Problem:
Quote the lines below from the one containing "Click the search icon in response toolbar" to the final line, both ends included; exclude the pictures.

-- Input for this task follows --

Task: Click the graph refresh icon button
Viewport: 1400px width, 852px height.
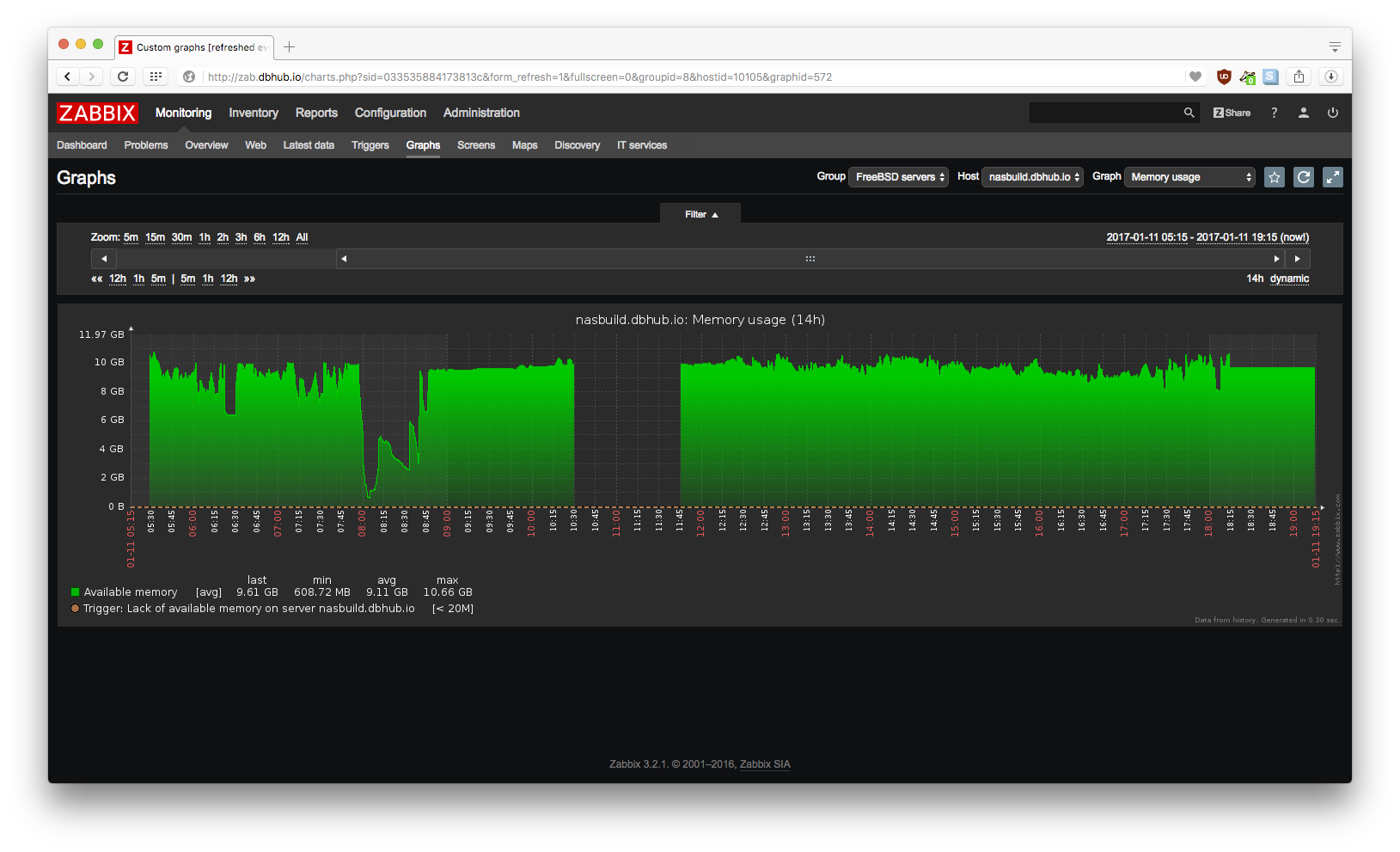Action: point(1304,177)
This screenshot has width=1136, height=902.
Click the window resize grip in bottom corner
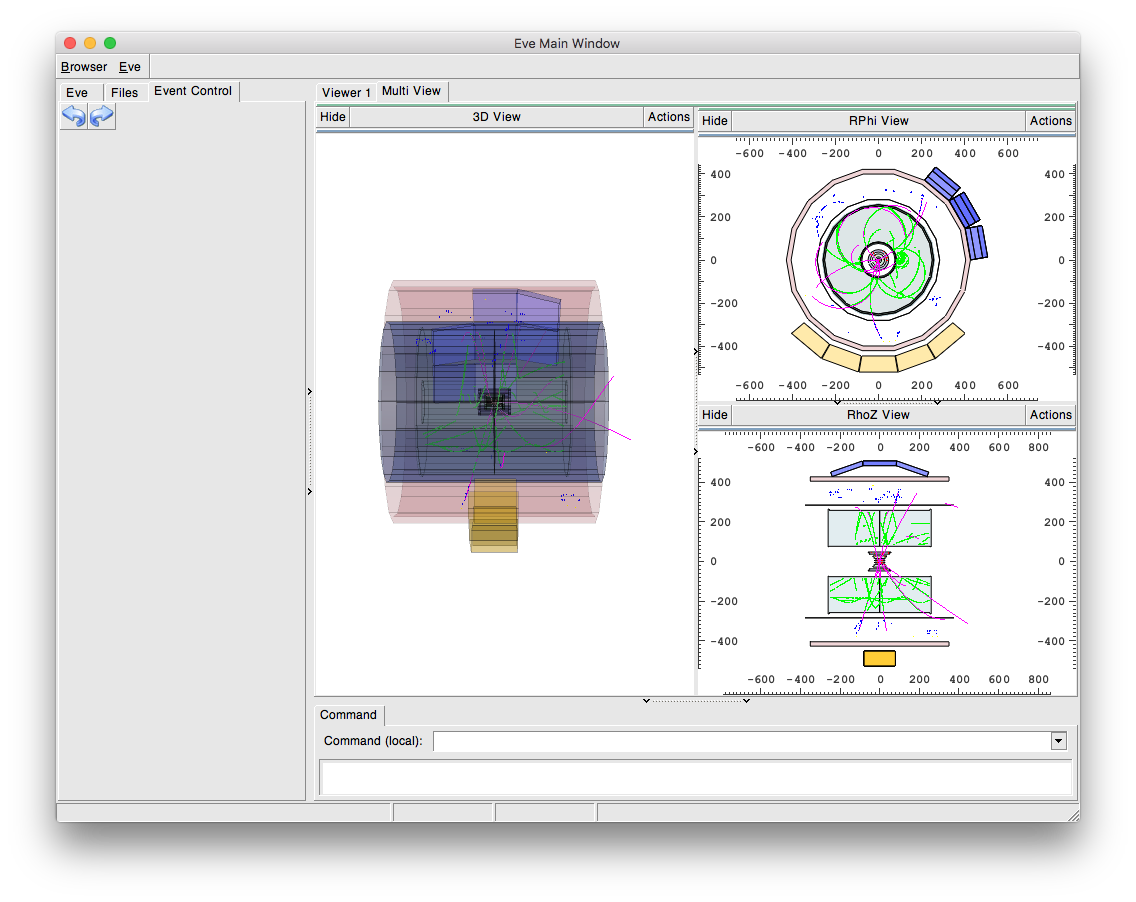[1072, 815]
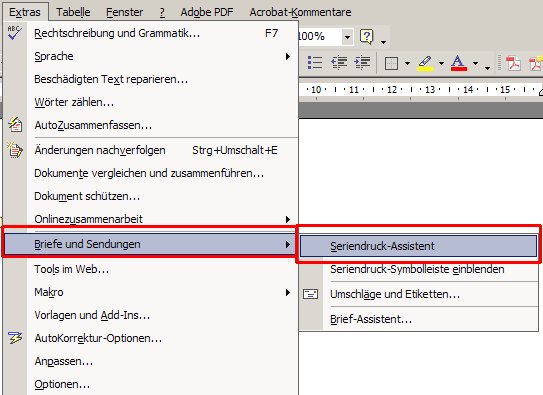Apply the red font color button
This screenshot has height=395, width=543.
pos(459,63)
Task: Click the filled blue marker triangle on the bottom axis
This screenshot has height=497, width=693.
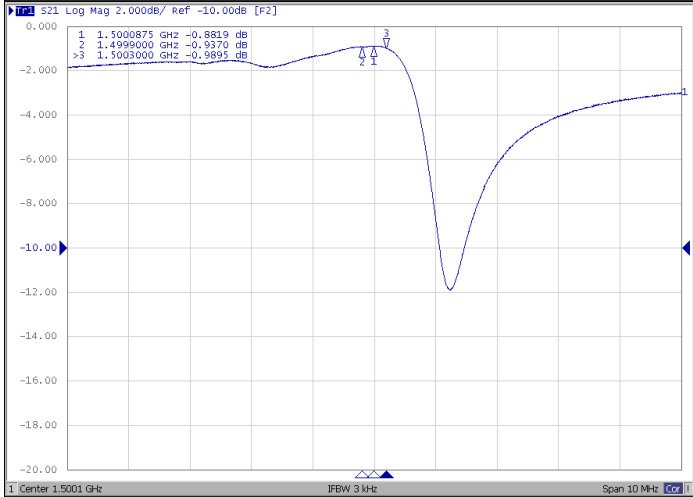Action: [387, 474]
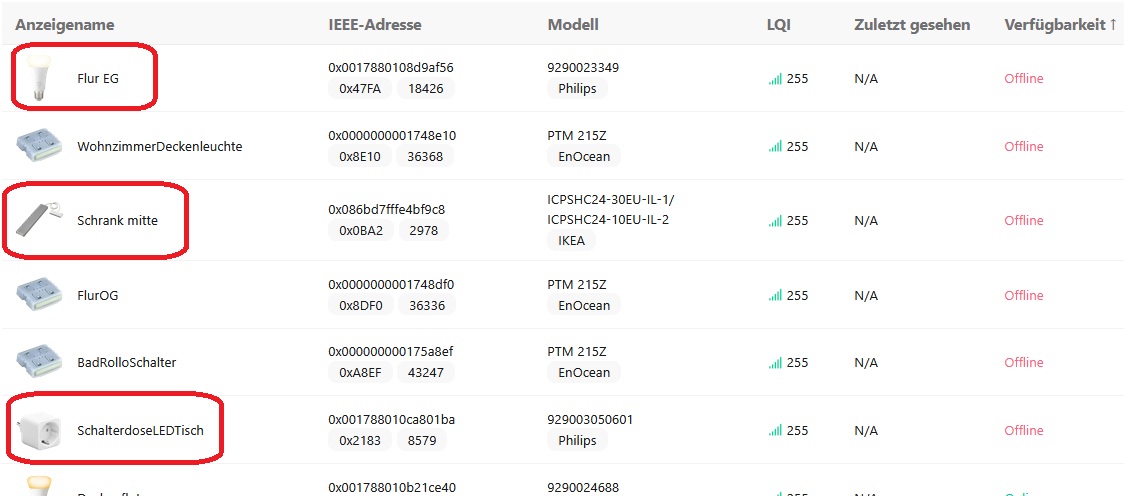The height and width of the screenshot is (496, 1124).
Task: Click the IEEE-Adresse column header
Action: coord(374,24)
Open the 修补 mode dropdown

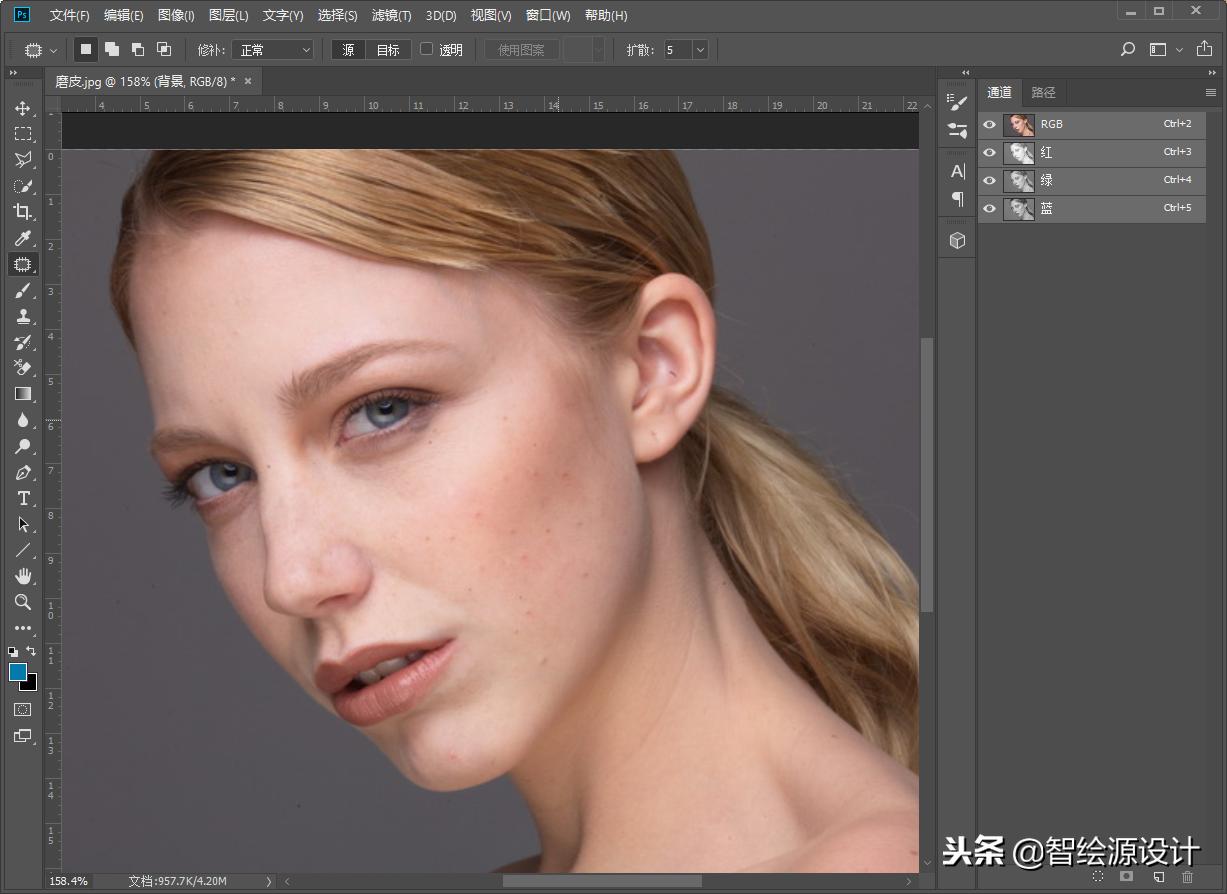tap(273, 50)
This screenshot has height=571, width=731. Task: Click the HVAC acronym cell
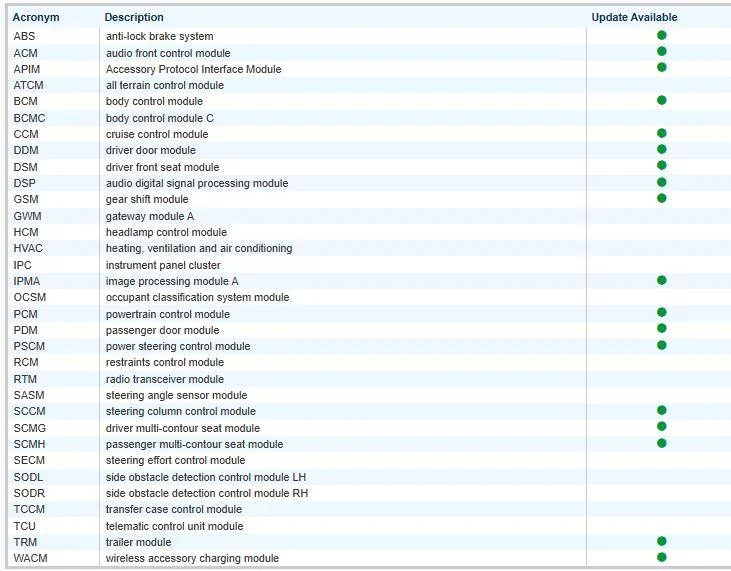pyautogui.click(x=27, y=248)
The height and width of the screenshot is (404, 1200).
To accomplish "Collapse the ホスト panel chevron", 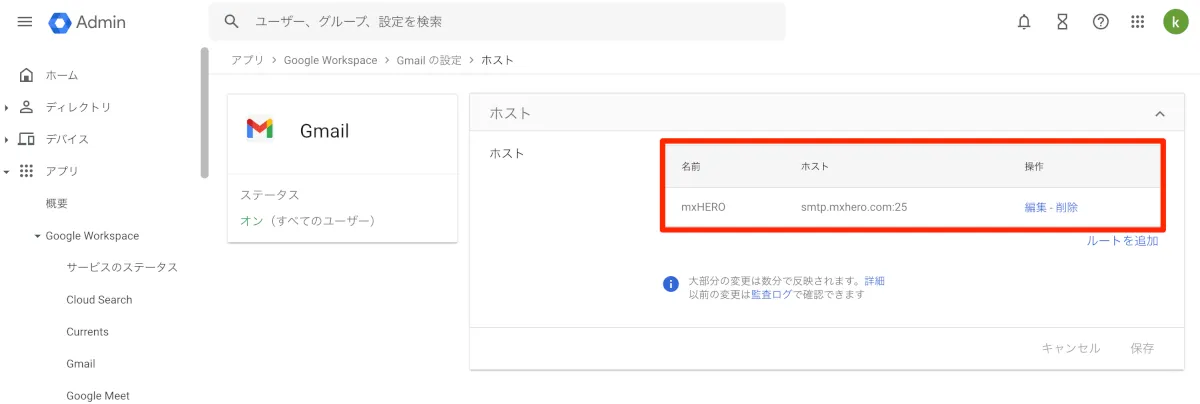I will pos(1160,114).
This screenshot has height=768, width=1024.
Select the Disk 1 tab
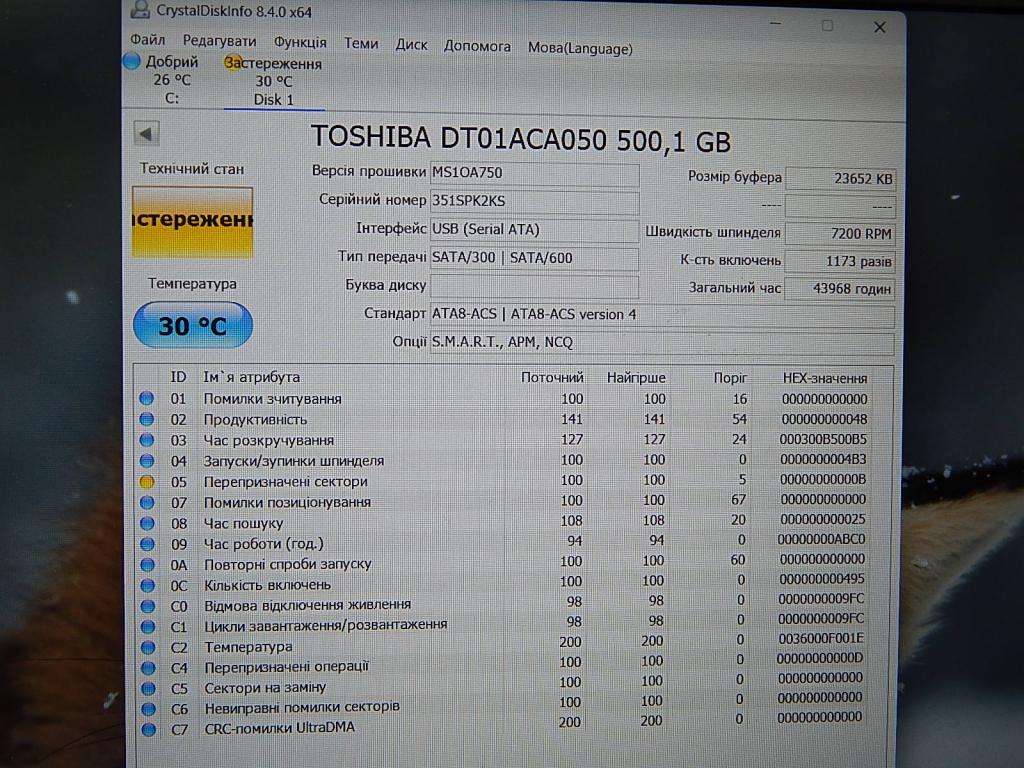273,99
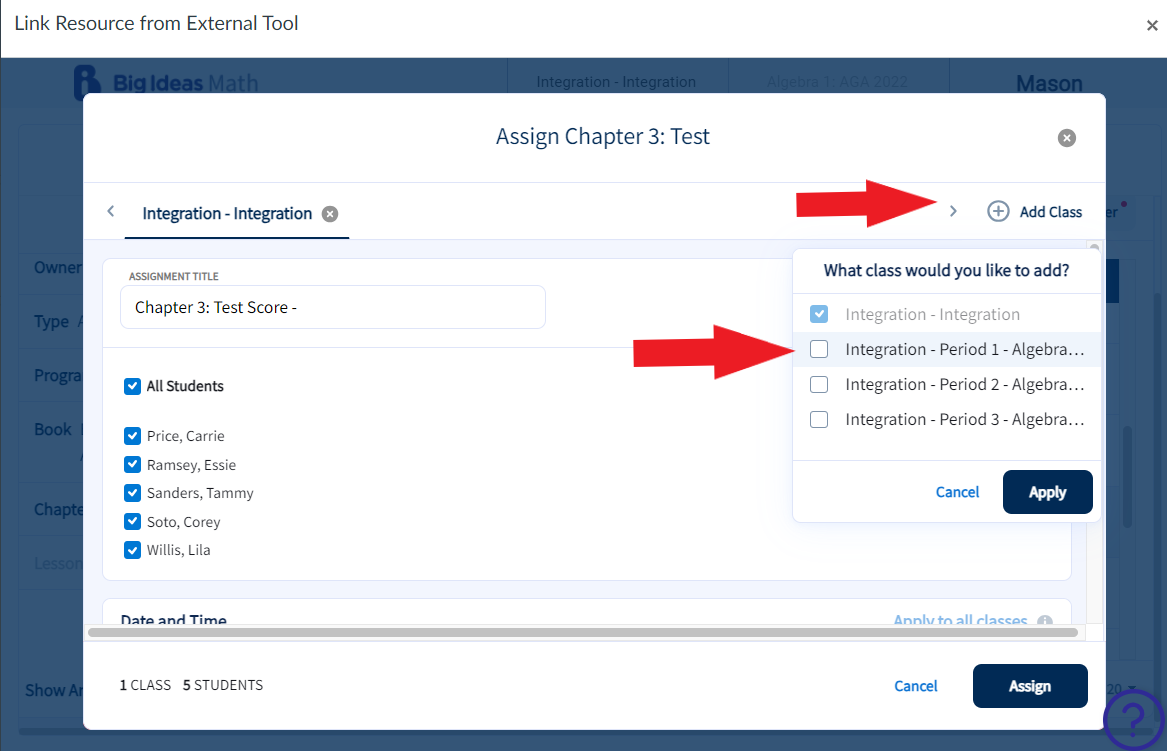1167x751 pixels.
Task: Click the info icon beside Apply to all classes
Action: [x=1044, y=621]
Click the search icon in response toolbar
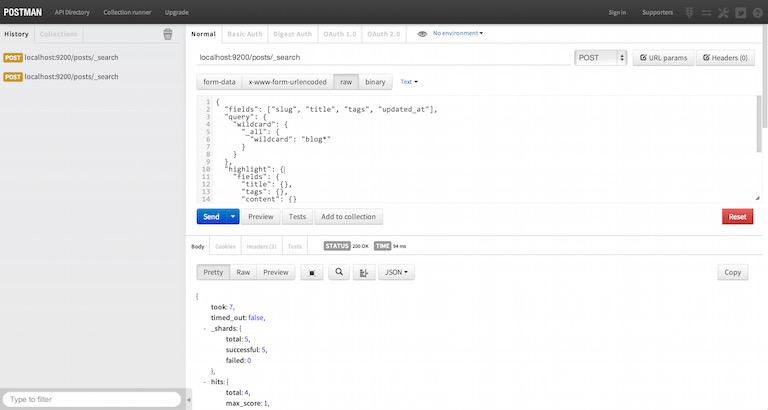Image resolution: width=768 pixels, height=410 pixels. [338, 272]
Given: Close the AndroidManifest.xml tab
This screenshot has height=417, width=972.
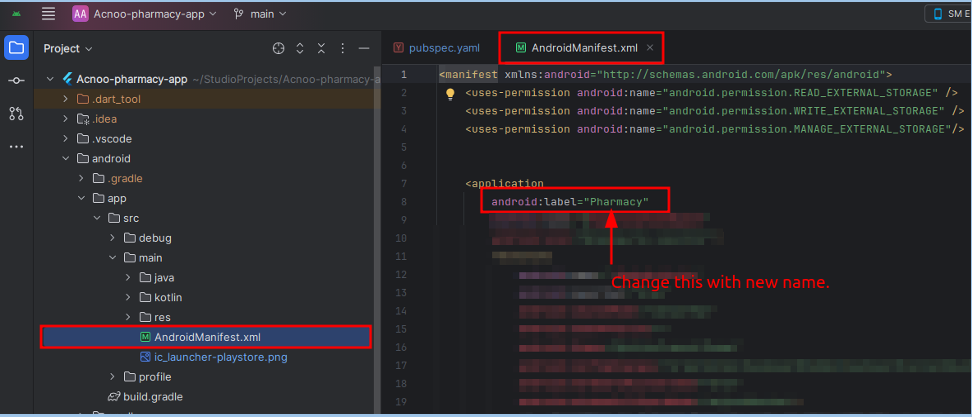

-- Input for this task concluded --

Response box:
Click the search icon in response toolbar
Image resolution: width=768 pixels, height=410 pixels. [338, 272]
Given: Close the AndroidManifest.xml tab
This screenshot has height=417, width=972.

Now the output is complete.